About this task> The task requires repeating, word for word, the lines from the one with "The width and" through the end of the material, leaving out all pictures.

Record set>
● ● ● ●

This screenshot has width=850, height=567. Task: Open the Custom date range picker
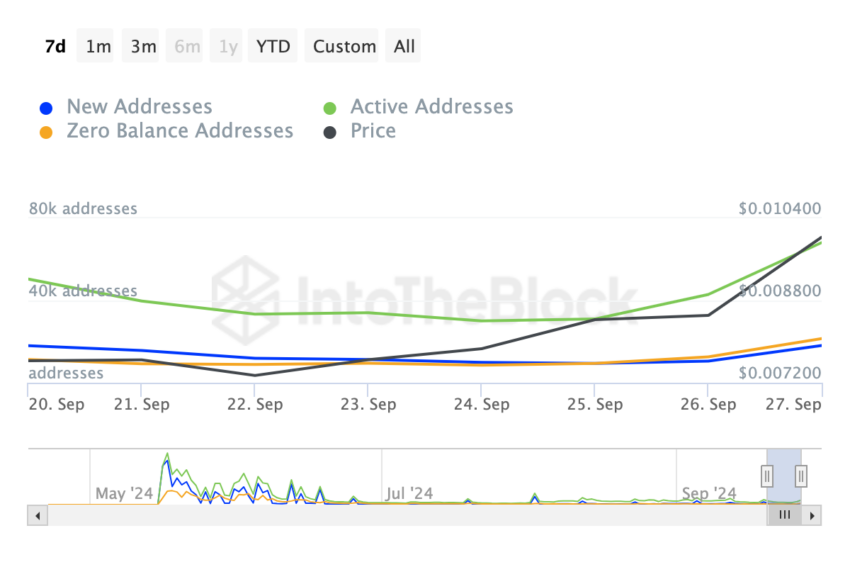click(344, 46)
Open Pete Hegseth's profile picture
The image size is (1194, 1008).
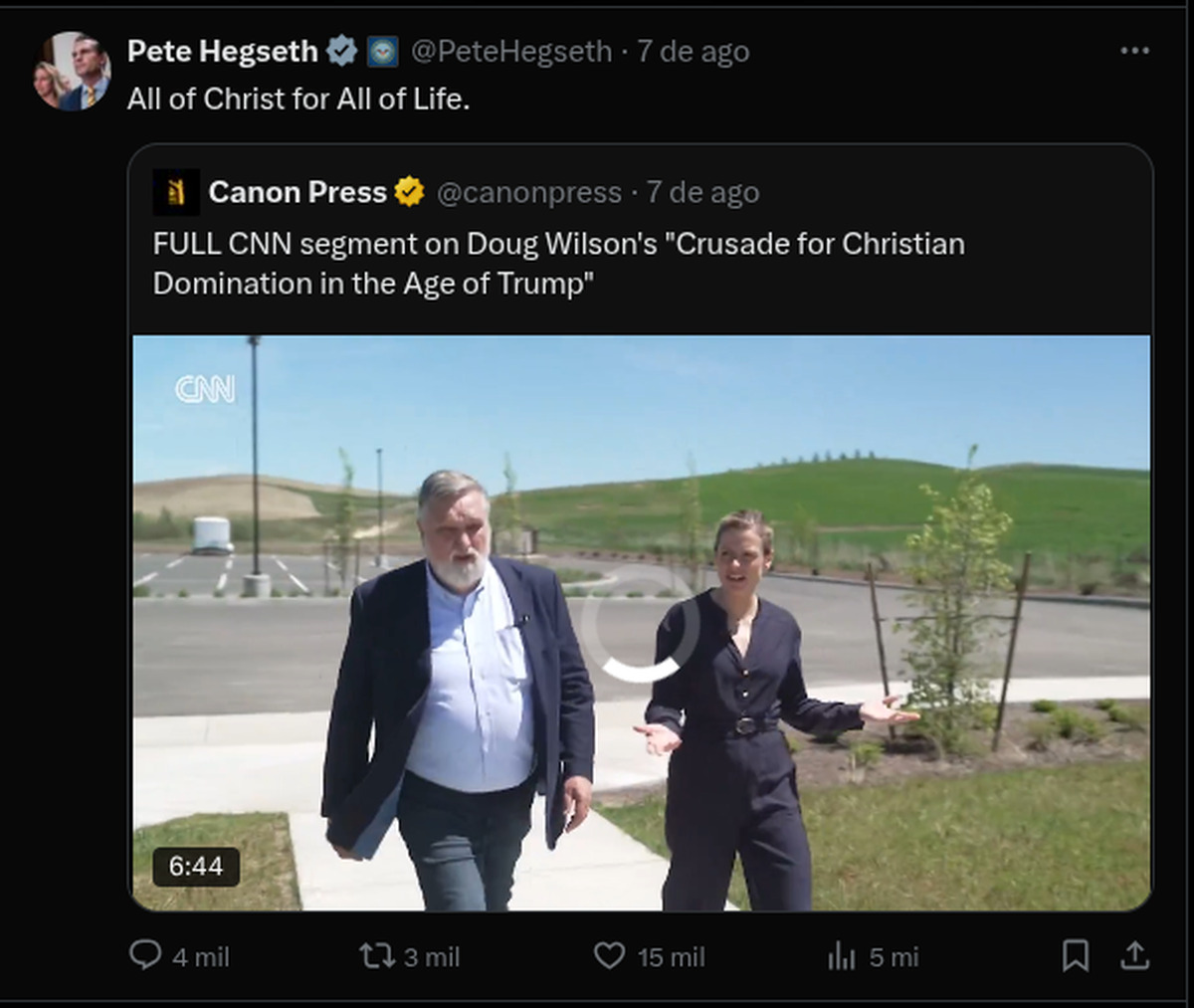[x=72, y=72]

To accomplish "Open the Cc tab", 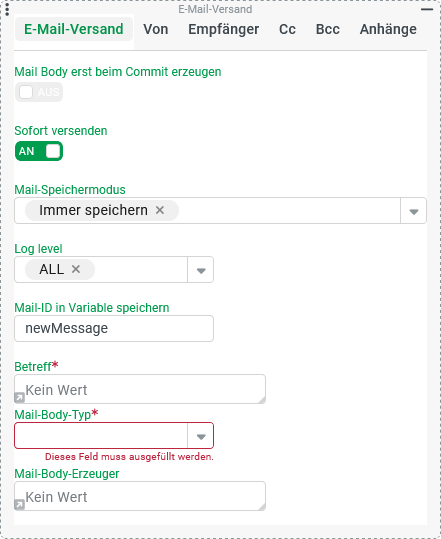I will click(x=287, y=29).
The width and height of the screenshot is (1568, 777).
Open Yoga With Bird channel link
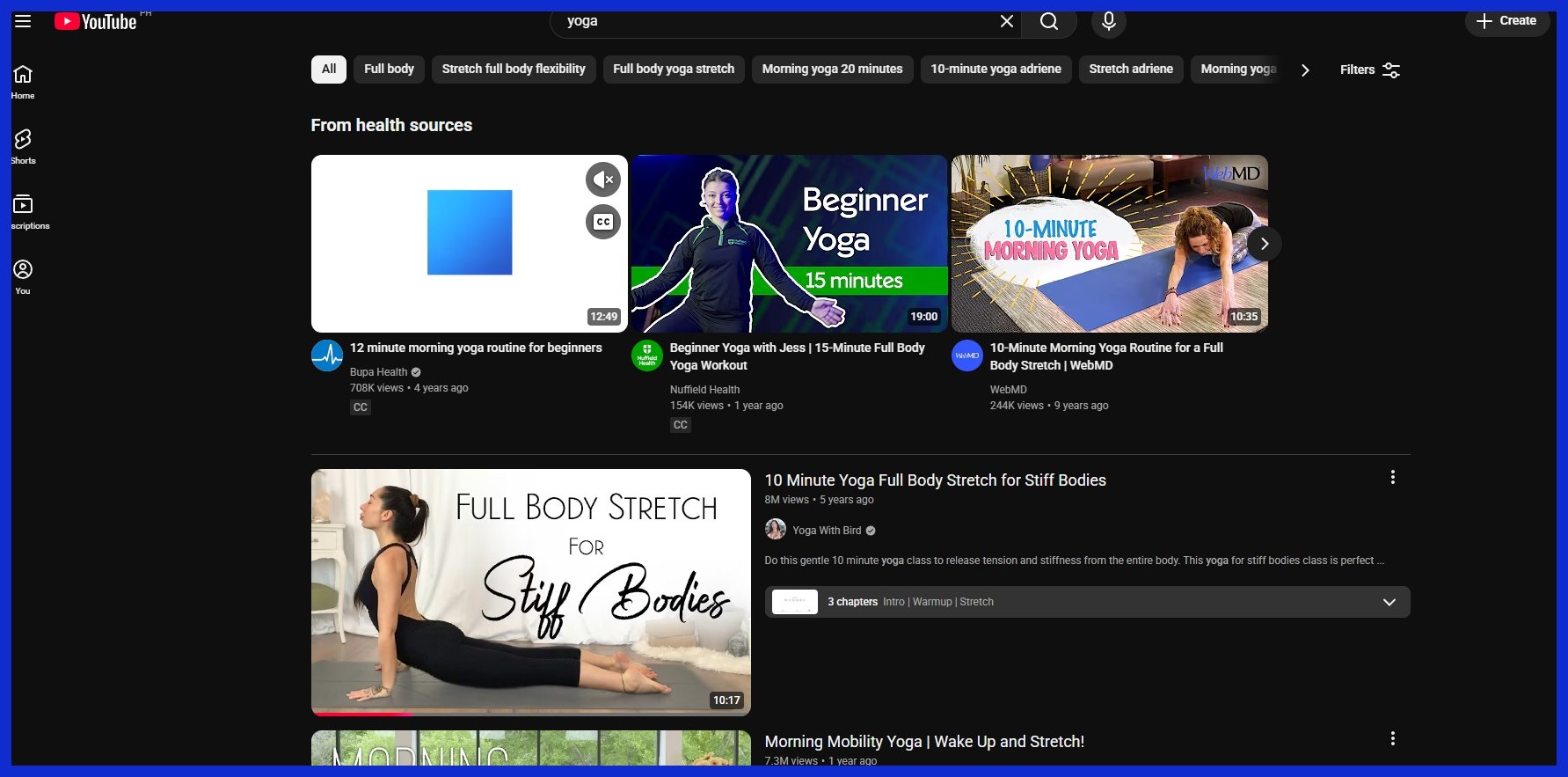tap(826, 531)
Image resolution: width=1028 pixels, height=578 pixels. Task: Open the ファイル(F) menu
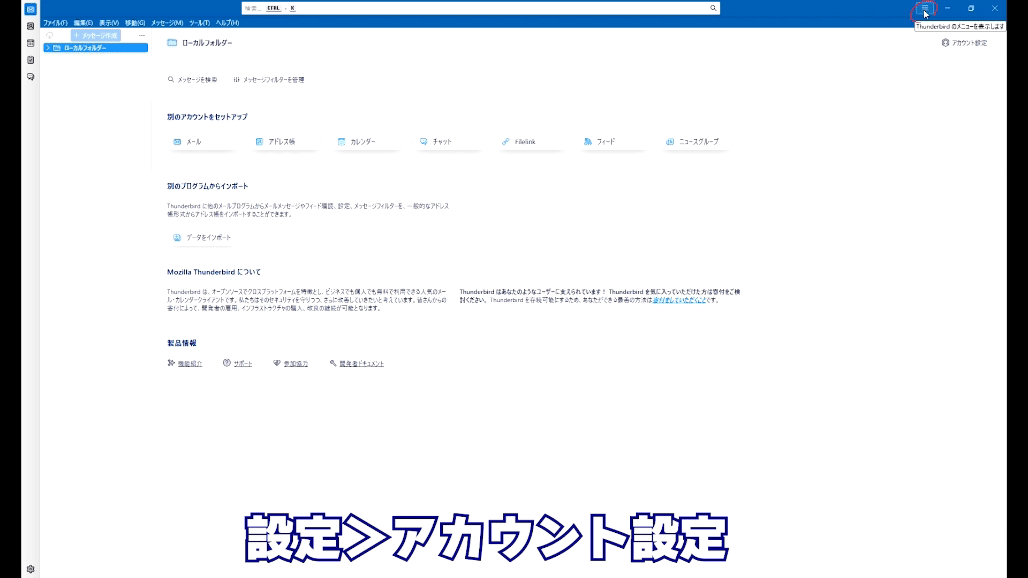click(x=55, y=22)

● ● ● ●

Output of the exercise>
The width and height of the screenshot is (1568, 777).
Open Yoga With Bird channel link
tap(826, 531)
Image resolution: width=1028 pixels, height=578 pixels. Task: Open the ファイル(F) menu
click(x=55, y=22)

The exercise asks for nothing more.